Bumblebees are the only bees that live in the high Arctic. They have adapted to the darkness and cold of wintertime that dips to 60 below zero and then to the explosion of growth and pollination under summer’s midnight sun.

And that’s why the bee hunter caravan is on the Dalton Highway.

Some changes to the climate already are obvious. Willows are taking advantage of a milder climate to spread north to areas where only the low-lying plants and lichens of the tundra had lived before. Moose follow the march of the willows.

Other changes will come. For instance, new species of bees might arrive to compete with species that adapted to the old conditions.

Some bumblebee populations in more temperate regions already are suffering, partly because of climate change. In September, the United States Fish and Wildlife Service proposed listing the once common rusty patched bumblebee as endangered.

And there are gaps in the knowledge of Arctic bees that need to be filled. The group on this expedition wants to help build up information on current populations and behavior against which to measure change.

One bee dominates the hunts, and the conversation. It is Bombus polaris, the Arctic bumblebee.

Other bumblebees live in the Arctic, but polaris survives closer to the North Pole than any other bee, except a parasitic species that creates no nests and breeds no workers, laying its eggs in polaris nests. The polaris hasn’t been studied that much since Bernd Heinrich examined its physiology in the 1990s. For Woodard, Bombus polaris is the trophy bee.

It has adapted so well to the cold that by shivering its muscles it can raise its internal temperature to more than 95 degrees when it is 32 outside. It lives around the world, in the northern reaches of Ellesmere Island in the Canadian high Arctic, and in Greenland.

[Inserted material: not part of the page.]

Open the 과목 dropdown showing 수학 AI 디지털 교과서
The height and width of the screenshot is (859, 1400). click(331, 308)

It doesn’t just stay warm enough to fly. Heinrich suggested in his research that a spring queen warms up her ovaries to jump-start the production of eggs to be fertilized with sperm stored in her body since the previous fall.

But by the end of the day at the Chandalar Shelf, no one has yet found a bee they can identify as polaris.

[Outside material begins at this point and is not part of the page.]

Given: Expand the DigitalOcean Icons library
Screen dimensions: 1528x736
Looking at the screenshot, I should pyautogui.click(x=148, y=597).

That night, the group camps at a gravel pit where pipes and other material for the pipeline are stored. Each captured bee is in a plastic tube, and Duennes first gases them with a can of compressed air from a grocery store. Compressed air, she explains, is not just air. This kind contains difluoroethane, which stuns the bees.

She removes the guts to study later for bacteria and viruses they might harbor, and places them in a solution that preserves them for genetic study. The bee bodies go into ethanol.

On July 4 at the Toolik Field Station, an Arctic research base run by the University of Alaska-Fairbanks, Duennes identifies the first Bombus polaris.

Once the trip is over, and the researchers do genetic testing at the University of California-Riverside, they will realize that they found more than 40 Bombus polaris bees along the way.